I have this function:
def countNullValueColumn(df: DataFrame): Array[(String, Long)] =
df.columns
.map(x => (x, df.filter(df(x).isNull || df(x) === "" || df(x).isNan).count))
I'm trying to use an val counter = sc.longAccumulator instead a dataframe count function, without success.
The attempts I've made have been:
df.columns.foreach(x => {df.filter(df(x).isNull || df(x) === "" || df(x).isNaN) {counter.add(1)} (x, counter.value)})
df.columns.foreach(x => {df.filter(df(x).isNull || df(x) === "" || df(x).isNaN) {counter.add(1); (x, counter.value)} })
Unfortunately none of these work because it doesn't return the correct type (Array[(String, Long)]).
Does anyone have any ideas or suggestions? Thanks in advance
P.s. I don't know if using the accumulator is more efficient than the count, but I would just like to try.
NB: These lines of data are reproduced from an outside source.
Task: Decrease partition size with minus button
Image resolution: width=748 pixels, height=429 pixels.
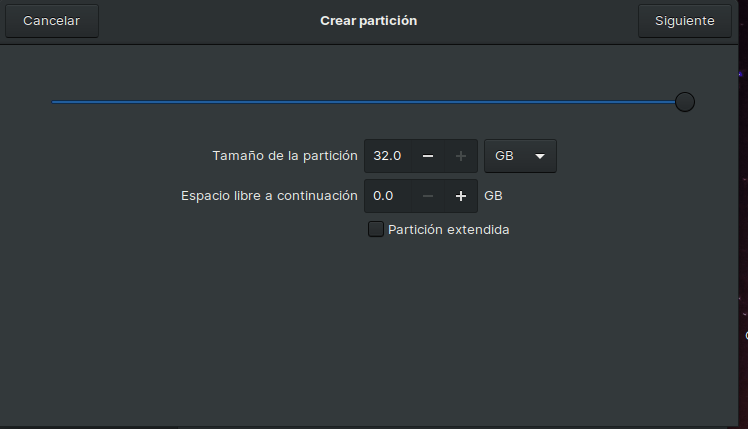Action: [427, 156]
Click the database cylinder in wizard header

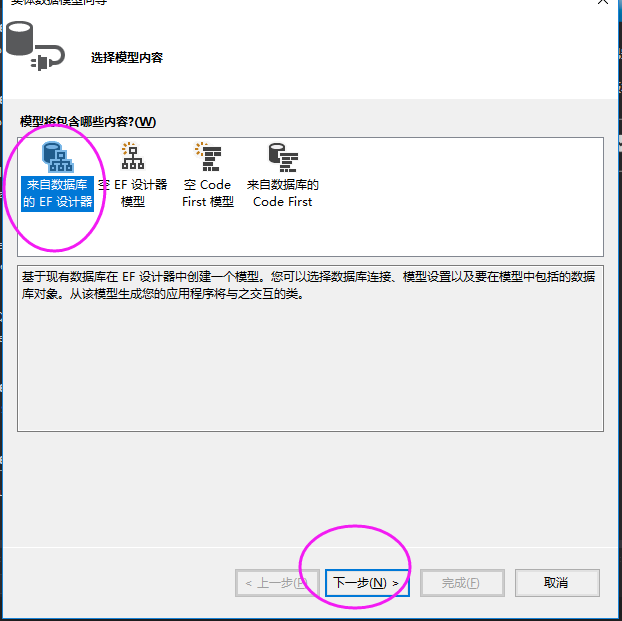(19, 38)
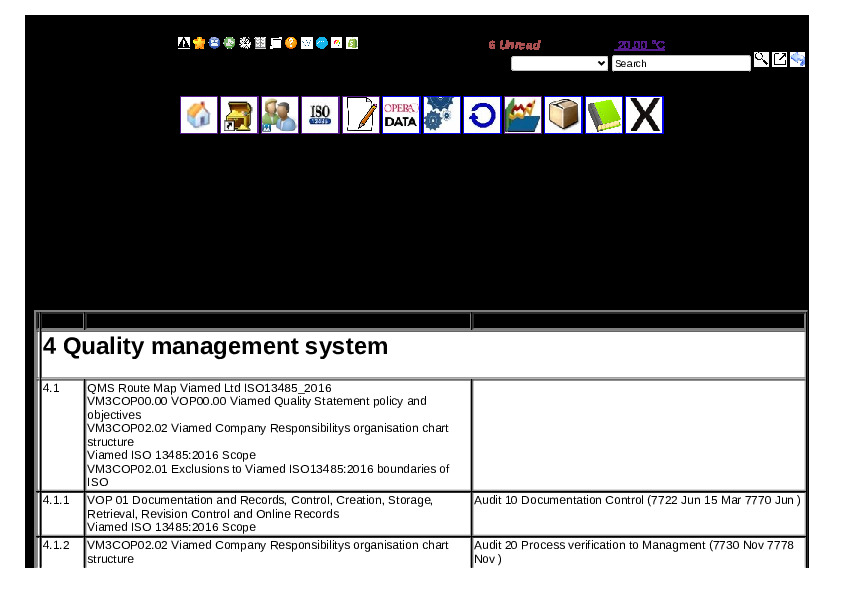Viewport: 842px width, 595px height.
Task: Click the 6 Unread messages text
Action: click(514, 45)
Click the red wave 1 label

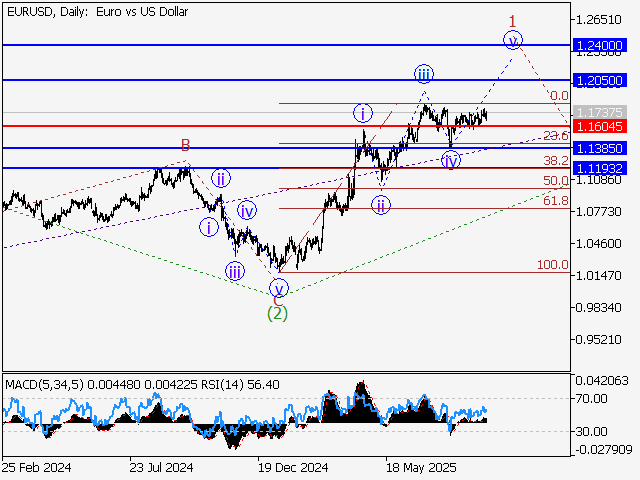[512, 21]
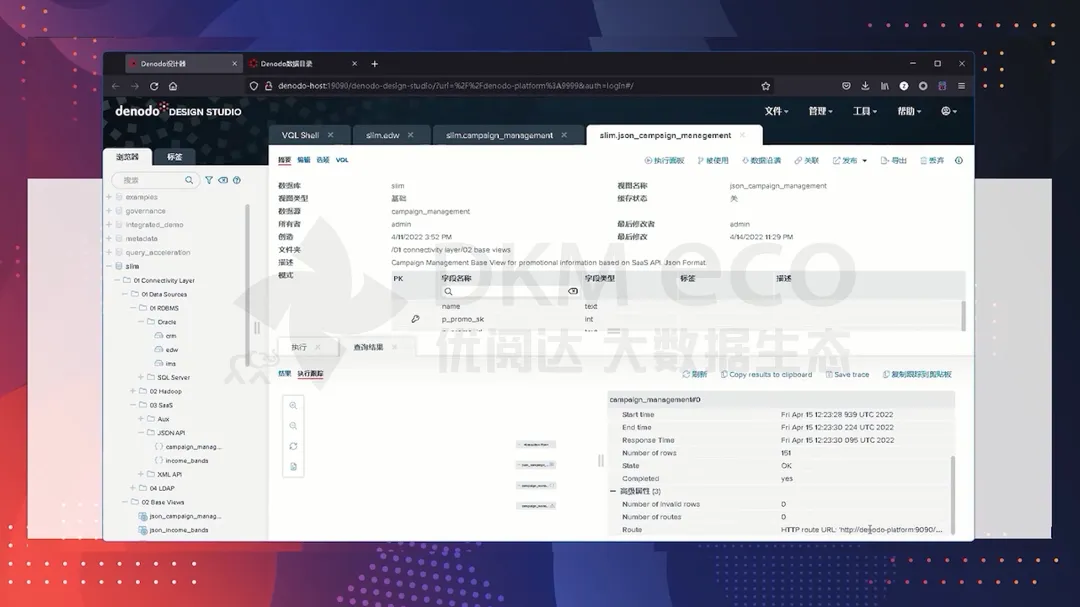Open the 工具 menu dropdown
The image size is (1080, 607).
coord(863,111)
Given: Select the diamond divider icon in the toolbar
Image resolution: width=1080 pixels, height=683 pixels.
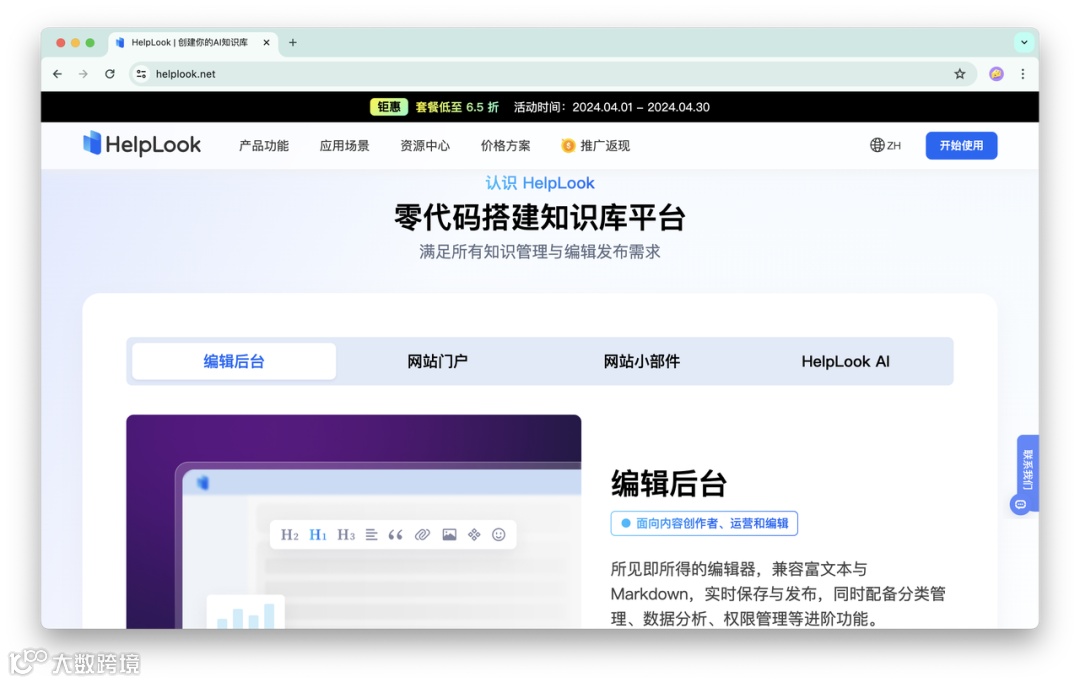Looking at the screenshot, I should [x=474, y=535].
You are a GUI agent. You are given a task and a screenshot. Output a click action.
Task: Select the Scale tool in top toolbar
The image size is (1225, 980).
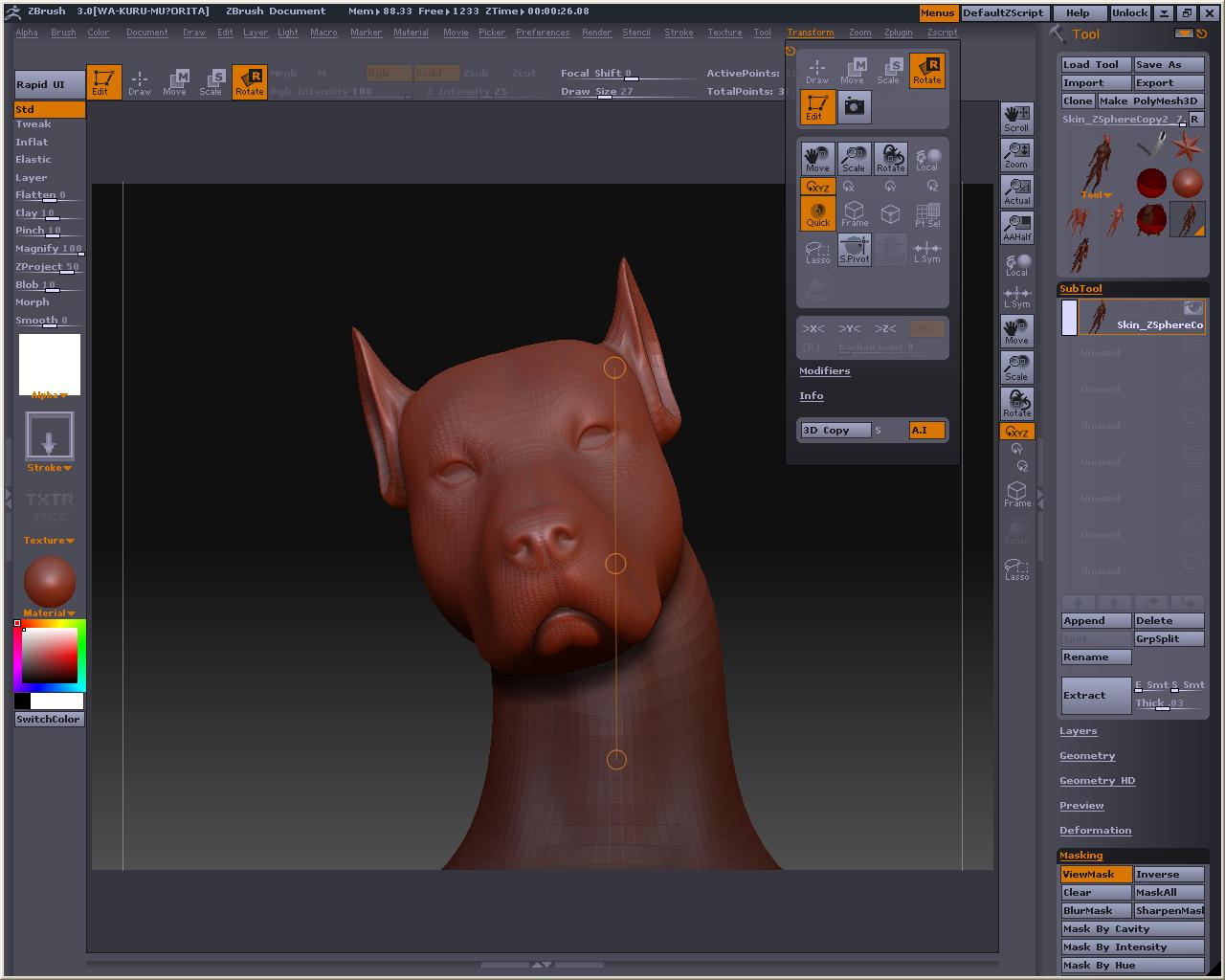pyautogui.click(x=212, y=82)
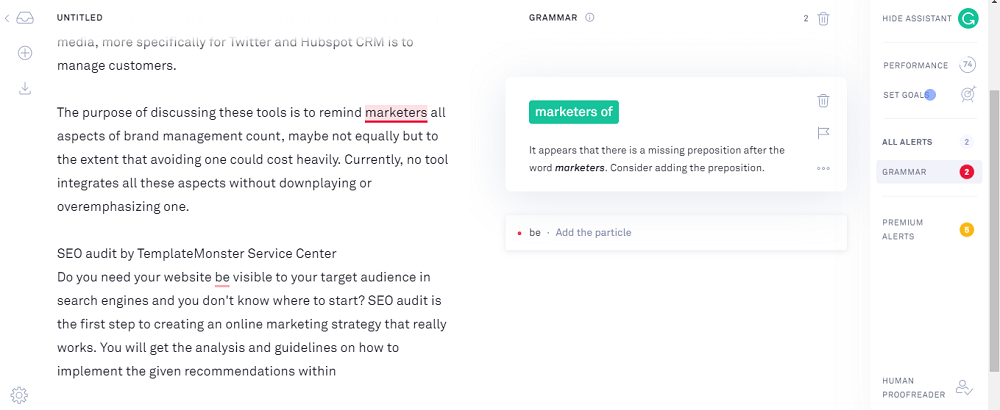Dismiss all grammar alerts with header trash icon
Viewport: 1000px width, 410px height.
pos(823,18)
Edit: Should I use a foreach instead of a map to not have a wrong value in the accumulator? Since the map is a transformation, while foreach is an action
Edit2: As suggested by @DNA I changed the map to foreach inside my code.
Edit3: Ok, now the problem has become trying to create an Array[(String, Long)]. I tried this, but the :+ operator doesn't work.
val counter = session.sparkContext.longAccumulator
val res: Array[(String, Long)] = Array()
df.columns
.foreach(x => res :+ (x, df.filter{ df(x).isNull || df(x) === "" || df(x).isNaN {counter.add(1); counter.value}}))
Does anyone have any ideas or suggestions?